Each line from the one that has "Screen dimensions: 1063x750" through the end of the entries below must be written out exactly; leave out all other lines.

<<<<

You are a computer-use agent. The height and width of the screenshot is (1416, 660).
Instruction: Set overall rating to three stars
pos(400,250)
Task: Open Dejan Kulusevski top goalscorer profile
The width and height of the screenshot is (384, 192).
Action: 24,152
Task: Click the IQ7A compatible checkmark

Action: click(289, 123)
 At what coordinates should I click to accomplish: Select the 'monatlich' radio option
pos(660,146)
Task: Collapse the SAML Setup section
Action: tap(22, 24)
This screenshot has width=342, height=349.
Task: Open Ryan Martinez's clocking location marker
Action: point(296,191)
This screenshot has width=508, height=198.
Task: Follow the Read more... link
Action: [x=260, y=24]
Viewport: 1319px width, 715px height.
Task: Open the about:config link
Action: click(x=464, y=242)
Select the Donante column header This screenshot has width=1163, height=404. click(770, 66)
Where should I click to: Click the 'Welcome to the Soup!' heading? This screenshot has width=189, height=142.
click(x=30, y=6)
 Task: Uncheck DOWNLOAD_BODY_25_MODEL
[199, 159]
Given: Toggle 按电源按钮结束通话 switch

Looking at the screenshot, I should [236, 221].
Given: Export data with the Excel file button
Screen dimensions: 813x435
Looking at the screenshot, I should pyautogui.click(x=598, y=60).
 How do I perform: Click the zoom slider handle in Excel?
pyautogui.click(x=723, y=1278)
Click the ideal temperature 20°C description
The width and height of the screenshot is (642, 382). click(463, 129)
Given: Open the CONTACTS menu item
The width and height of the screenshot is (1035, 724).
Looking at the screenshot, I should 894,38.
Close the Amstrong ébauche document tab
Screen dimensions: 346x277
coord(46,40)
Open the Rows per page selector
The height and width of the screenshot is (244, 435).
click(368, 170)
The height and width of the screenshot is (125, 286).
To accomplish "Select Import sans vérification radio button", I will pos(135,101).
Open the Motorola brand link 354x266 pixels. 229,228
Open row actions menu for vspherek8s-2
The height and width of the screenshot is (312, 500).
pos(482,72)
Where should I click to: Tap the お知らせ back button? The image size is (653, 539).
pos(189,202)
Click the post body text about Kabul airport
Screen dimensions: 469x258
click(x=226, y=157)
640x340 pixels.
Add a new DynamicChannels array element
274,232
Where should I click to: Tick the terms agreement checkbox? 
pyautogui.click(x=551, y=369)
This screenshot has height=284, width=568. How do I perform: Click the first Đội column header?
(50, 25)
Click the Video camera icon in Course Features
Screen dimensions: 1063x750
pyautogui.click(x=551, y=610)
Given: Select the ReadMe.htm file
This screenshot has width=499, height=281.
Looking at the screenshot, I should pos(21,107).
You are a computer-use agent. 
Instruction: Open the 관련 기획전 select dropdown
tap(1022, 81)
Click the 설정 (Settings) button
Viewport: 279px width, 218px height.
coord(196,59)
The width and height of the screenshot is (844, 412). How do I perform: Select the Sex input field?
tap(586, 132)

>>>>

= Written answer =
Screen dimensions: 1063x750
pyautogui.click(x=551, y=610)
Given: Select the ReadMe.htm file
This screenshot has width=499, height=281.
Looking at the screenshot, I should pos(21,107).
You are a computer-use agent. 
Instruction: Open the 관련 기획전 select dropdown
tap(1022, 81)
Click the 설정 (Settings) button
Viewport: 279px width, 218px height.
coord(196,59)
The width and height of the screenshot is (844, 412). How do I perform: Select the Sex input field?
tap(586, 132)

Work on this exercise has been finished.